Hill consegue tirar muito do jovem, além de construir uma jornada encantadora, mas forte ao mesmo tempo. Neste segmento, o verdadeiro poder de Anos 90 está em ser, não só uma obra de época, mas também atemporal, já que é possível identificar situações vividas, mesmo não tendo vivido a década em si (digo isso por experiência própria). Todos os temas, como violência doméstica, a busca pelo sucesso, o conflito entre amigos e até a busca por pertencimento e reconhecimento de um grupo, são transportados da maneira mais humana e real possível, e tudo dentro de uma narrativa fluída, mesmo com toques mais artísticos de Hill.

O verdadeiro potencial está nessa habilidade que o americano mostrou. Seu roteiro não explora momentos grandiosos para ganhar mais atenção que a obra, tanto que sua narrativa é simples e que é facilmente reconhecida dentro de outros roteiros ambientadas na mesma época, como suas próprias inspirações de Se Brincar o Bicho Morde (1993) e Kids (1995), por exemplo. Porém, sua direção e controle narrativo são realizados com um profissionalismo que mantêm Anos 90 como um marco.

Com uma carreira muito voltada à comédia, Hill vem se diferenciando há alguns anos, com projetos como Maniac (2018) e A História Verdadeira (2015), por exemplo. Chegando até trabalhar com cineastas como Martin Scorsese e Quentin Tarantino. E aqui, Hill prova seu amadurecimento como cineasta, principalmente por conseguir um equilíbrio perfeito entre suas vivências na filmografia. Anos 90, no caso, tem uma base muito bem estabelecida no drama, muito clara na direção mais pesada e seca – que, em momentos, lembra a mesma de Scorsese – mas com seus toques certeiros de humor, muitas vezes colocados pela situação e não pelo texto em si.
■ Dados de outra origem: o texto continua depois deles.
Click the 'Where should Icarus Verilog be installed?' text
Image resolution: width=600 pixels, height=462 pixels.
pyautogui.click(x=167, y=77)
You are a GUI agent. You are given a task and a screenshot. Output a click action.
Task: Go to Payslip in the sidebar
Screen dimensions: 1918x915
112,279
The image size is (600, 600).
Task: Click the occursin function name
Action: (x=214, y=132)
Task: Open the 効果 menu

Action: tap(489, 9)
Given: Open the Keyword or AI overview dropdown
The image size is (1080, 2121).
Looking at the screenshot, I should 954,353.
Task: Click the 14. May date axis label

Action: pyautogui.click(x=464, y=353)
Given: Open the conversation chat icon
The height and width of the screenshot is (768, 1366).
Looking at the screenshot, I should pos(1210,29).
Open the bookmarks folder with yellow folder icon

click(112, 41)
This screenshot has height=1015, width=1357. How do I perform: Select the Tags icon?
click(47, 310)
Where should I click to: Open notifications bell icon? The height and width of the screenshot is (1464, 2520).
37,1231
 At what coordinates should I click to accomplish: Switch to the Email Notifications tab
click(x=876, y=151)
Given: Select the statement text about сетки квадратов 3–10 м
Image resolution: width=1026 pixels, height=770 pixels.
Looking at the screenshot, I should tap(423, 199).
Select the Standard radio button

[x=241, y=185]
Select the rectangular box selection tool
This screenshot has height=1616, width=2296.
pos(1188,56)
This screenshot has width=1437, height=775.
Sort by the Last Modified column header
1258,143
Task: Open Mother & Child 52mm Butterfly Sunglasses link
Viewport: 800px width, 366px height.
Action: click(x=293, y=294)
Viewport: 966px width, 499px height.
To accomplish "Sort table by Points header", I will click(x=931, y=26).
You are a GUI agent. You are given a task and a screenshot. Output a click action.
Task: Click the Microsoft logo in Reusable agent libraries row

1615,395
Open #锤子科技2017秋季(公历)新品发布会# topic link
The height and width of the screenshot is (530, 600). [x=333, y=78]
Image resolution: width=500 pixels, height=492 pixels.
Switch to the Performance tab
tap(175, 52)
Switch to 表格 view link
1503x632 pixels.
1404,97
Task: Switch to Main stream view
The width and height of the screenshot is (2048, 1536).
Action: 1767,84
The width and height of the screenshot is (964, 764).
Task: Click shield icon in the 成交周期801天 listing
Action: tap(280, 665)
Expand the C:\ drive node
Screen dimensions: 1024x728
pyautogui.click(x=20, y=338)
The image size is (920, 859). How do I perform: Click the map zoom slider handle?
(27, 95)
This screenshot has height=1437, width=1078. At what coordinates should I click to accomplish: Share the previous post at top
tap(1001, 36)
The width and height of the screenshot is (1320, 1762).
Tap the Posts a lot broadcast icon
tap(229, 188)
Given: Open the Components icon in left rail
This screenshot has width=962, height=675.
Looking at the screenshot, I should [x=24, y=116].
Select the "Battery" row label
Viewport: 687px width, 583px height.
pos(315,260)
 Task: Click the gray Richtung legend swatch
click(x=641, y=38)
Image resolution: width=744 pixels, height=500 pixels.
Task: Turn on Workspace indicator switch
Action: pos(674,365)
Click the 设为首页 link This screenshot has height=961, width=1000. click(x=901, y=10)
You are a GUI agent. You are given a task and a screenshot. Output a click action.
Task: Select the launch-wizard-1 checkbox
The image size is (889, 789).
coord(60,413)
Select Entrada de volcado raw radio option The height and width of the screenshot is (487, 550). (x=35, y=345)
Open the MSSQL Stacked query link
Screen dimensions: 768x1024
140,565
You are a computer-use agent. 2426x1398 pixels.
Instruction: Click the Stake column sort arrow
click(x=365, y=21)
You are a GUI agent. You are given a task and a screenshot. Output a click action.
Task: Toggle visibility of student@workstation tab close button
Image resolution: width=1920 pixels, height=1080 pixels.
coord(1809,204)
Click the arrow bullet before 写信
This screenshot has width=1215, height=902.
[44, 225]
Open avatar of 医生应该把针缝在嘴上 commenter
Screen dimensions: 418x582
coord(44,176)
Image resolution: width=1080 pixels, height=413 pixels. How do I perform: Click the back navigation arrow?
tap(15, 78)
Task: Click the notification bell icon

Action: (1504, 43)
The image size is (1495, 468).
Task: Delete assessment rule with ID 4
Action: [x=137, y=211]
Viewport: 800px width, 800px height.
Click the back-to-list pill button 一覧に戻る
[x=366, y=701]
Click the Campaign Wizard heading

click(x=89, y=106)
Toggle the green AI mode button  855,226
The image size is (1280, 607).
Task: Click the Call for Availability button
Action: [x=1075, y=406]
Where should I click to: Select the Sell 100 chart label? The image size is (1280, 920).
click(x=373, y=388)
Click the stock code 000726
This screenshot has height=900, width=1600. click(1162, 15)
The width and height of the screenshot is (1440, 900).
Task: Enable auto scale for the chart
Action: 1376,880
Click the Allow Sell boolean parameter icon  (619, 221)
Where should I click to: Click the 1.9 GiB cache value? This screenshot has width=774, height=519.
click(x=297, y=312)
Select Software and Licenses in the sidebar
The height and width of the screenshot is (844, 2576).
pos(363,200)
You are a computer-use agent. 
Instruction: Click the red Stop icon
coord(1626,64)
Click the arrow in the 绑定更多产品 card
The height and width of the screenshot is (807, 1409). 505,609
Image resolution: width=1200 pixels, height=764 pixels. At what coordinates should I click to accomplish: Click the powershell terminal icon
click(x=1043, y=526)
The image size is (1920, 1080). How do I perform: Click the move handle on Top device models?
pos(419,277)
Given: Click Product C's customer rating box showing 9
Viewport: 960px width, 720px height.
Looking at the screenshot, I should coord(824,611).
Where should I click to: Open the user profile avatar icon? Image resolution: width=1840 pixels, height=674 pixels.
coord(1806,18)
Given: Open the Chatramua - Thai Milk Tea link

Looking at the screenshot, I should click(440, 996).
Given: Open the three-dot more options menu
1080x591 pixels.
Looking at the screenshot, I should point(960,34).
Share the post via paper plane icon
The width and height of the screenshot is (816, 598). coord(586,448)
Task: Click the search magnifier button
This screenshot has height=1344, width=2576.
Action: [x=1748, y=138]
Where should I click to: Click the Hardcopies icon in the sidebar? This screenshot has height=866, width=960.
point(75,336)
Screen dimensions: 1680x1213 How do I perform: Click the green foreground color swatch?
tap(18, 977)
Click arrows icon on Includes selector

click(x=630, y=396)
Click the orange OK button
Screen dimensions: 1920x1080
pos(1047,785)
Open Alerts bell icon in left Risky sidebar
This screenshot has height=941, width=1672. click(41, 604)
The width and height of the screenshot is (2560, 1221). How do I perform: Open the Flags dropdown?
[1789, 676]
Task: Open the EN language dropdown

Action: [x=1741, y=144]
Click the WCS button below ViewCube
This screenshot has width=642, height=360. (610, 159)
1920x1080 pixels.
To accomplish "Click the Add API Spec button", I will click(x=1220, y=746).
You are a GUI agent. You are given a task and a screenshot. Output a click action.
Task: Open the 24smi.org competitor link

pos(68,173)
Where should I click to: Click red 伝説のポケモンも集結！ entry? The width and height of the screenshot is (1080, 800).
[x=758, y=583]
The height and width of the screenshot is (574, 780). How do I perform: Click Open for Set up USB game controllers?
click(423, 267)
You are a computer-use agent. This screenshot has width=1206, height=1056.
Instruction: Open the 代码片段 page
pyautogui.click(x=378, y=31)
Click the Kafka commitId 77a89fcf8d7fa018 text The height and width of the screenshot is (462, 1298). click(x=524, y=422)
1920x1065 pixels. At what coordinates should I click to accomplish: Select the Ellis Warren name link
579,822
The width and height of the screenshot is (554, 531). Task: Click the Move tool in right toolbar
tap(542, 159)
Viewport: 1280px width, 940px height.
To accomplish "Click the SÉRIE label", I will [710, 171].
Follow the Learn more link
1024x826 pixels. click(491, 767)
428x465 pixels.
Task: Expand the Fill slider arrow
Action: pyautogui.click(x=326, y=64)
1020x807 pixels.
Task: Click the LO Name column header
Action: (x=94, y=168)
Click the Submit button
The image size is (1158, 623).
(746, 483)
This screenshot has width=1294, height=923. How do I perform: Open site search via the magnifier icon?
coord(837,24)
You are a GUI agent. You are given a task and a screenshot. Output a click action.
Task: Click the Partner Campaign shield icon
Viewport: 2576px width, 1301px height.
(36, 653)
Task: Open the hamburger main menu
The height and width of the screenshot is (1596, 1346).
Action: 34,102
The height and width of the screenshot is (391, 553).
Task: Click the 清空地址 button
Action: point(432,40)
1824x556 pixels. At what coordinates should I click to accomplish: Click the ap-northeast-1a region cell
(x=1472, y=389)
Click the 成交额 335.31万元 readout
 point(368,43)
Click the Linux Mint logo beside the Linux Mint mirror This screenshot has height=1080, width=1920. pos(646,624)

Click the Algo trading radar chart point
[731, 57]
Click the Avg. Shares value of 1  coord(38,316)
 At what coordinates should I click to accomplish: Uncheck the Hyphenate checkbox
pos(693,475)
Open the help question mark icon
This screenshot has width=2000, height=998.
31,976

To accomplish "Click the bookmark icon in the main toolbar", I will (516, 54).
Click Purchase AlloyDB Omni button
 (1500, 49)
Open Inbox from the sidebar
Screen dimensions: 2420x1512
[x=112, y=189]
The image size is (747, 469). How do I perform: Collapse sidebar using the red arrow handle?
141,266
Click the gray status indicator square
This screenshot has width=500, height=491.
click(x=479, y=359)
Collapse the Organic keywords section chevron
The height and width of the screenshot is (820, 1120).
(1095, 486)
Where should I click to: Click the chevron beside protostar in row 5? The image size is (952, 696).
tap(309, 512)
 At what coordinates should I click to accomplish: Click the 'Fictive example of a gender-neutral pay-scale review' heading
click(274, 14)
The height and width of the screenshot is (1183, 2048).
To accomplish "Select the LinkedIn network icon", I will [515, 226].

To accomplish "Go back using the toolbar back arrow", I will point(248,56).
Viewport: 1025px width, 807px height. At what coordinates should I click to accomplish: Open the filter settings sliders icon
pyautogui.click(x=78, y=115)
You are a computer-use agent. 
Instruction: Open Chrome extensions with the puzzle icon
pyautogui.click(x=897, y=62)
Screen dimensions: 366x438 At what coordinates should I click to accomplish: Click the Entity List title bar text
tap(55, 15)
A utilização de muitos planos estáticos e bem misturados com steadcam traz ainda mais da intenção geográfica e temporal proposta, com uma conversa entre a estabilidade, mas também a bagunça de certos vertentes da época. O maior desafio concretizado de Hill na obra foi também com o elenco. Apesar da recente experiência de Suljic, essa foi a primeira de Na-Kel Smith, Olan Prenatt, Gio Galicia e Ryder McLaughlin, que não só possuem grande tempo de tela, como também momentos dramáticos relevantes na narrativa. E Hill os dirige de maneira madura, parecendo adaptar o texto – e sua própria câmera – para aproveitar momentos autênticos dos meninos e dar ainda mais seu ar nostálgico e verdadeiro na história.

Outro ponto para a veracidade da proposta está na direção de arte. Além da utilização técnica da câmera e da projeção, toda a produção de Anos 90 é impecável. A reprodução das roupas e da ambientação – que ganha a vantagem da filmagem – consegue dar ainda mais o tom realístico. Pelo desenvolvimento das cidades, Hill se aproveita bastante de planos mais fechados, de um lado, para retratar a intimidade das vivências, e por outro, evitar ambientes modernos. Quando ele utiliza planos mais abertos, são em locais com características mais antigas, e que não, necessariamente, passaram pelo trabalho de transformação.

Por isso, Anos 90 conquista nos detalhes. A história, por mais artisticamente bem retratada que seja, não traz algo essencialmente novo, mas o cuidado de Hill em fazer uma reprodução honesta e simbólica, com uma visão mais crua de uma época considerada mágica, faz de sua estreia um marco em sua carreira e na filmografia dos espectadores.